▶ _WORK INSTRUCTIONS_:
(1) Name every technology that the passage on changing technologies introduces at the start of one of its three paragraphs.
(2) Decide whether each statement agrees with the passage on changing technologies, and quote the words that settle it: (a) The World Series was first shown in color on national television in 1954. (b) Pollution regulations have now caught up with automobiles. (c) Marconi's black box delivered the casualty list of the Lusitania.
====== EXCERPT ======
A few years later and it was cars and radio. With automobiles, the assembly line sped everything up, innovations fueled by more cars sold each year, and pollution regulations lagged behind, and still do. The radio received a huge boost when Marconi's little black box was used to sleeplessly deliver the casualty list of the Titanic. At the opposite end of the spectrum H.G. Wells spurred a panic when he broadcast over the radio that the martians had landed in 1938.

Then it was airplanes and television. On the TV, the song "We're Having a Baby, My Baby and Me" became the first instance of censorship over the airwaves, a telling sign that over the past seventy years, our country hasn't become any more comfortable with the human body. In 1954 people watched the World Series in color for the first time on national television, immortalizing a moment forever in which people realized that they could stop using their imaginations and were given the ability to watch the game without paying for a ticket. Did you know that people once gathered in lots with mechanical scoreboards and standup figures of players on the basepaths? Planes are used for war, pilots firing pistols and then machine guns, and then cluster bombs, then peaceful worldwide travel, then war again, only a different kind, with Pan Am 103 and 9/11.

And now we have the internet, telling us immediately when Yassir Arafat is dead. And then alive. And then dead again. It is showing us the live score in our sports games, letting us talk and send music and documents and personal information to anyone and everyone. It allows me to post this message to my small audience. We have bloggers calling journalists out on their sources and internet pundits predicting elections and spreading word of fraud and fradulent words. It's a whole new reality, a whole new depth of immersion, more unimaginably immersed, and unimaginably complex, that follows the pattern that has emerged, everything happening much faster, and with less control than the last innovation that changed our world.
====== DATA ======
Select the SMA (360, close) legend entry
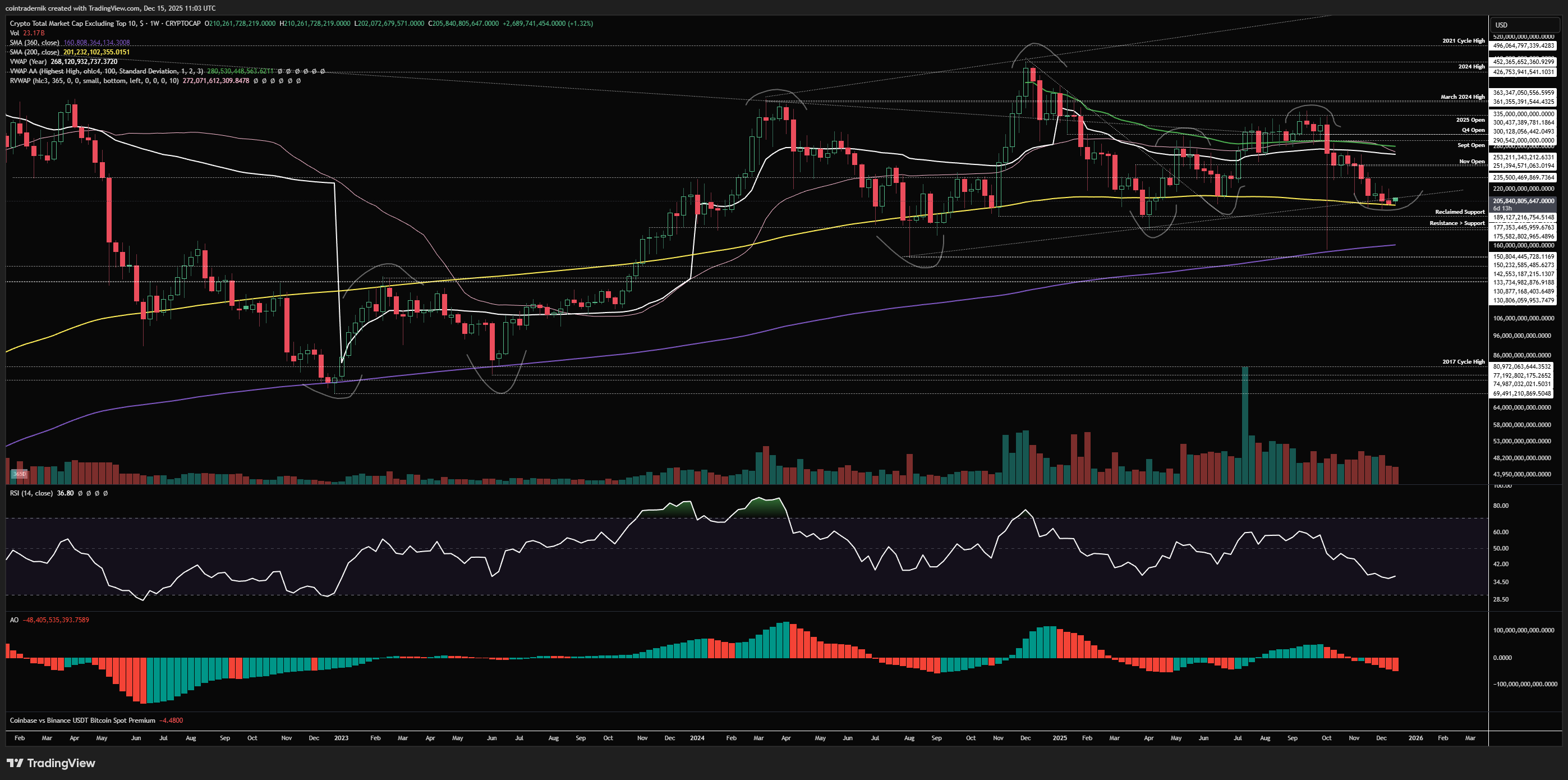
======
▶ _ANSWERS BELOW_:
(1) Cars, radio, airplanes, television, the internet

(2)
(a) Yes: "In 1954 people watched the World Series in color for the first time on national television"
(b) No: "pollution regulations lagged behind, and still do"
(c) No: "used to sleeplessly deliver the casualty list of the Titanic"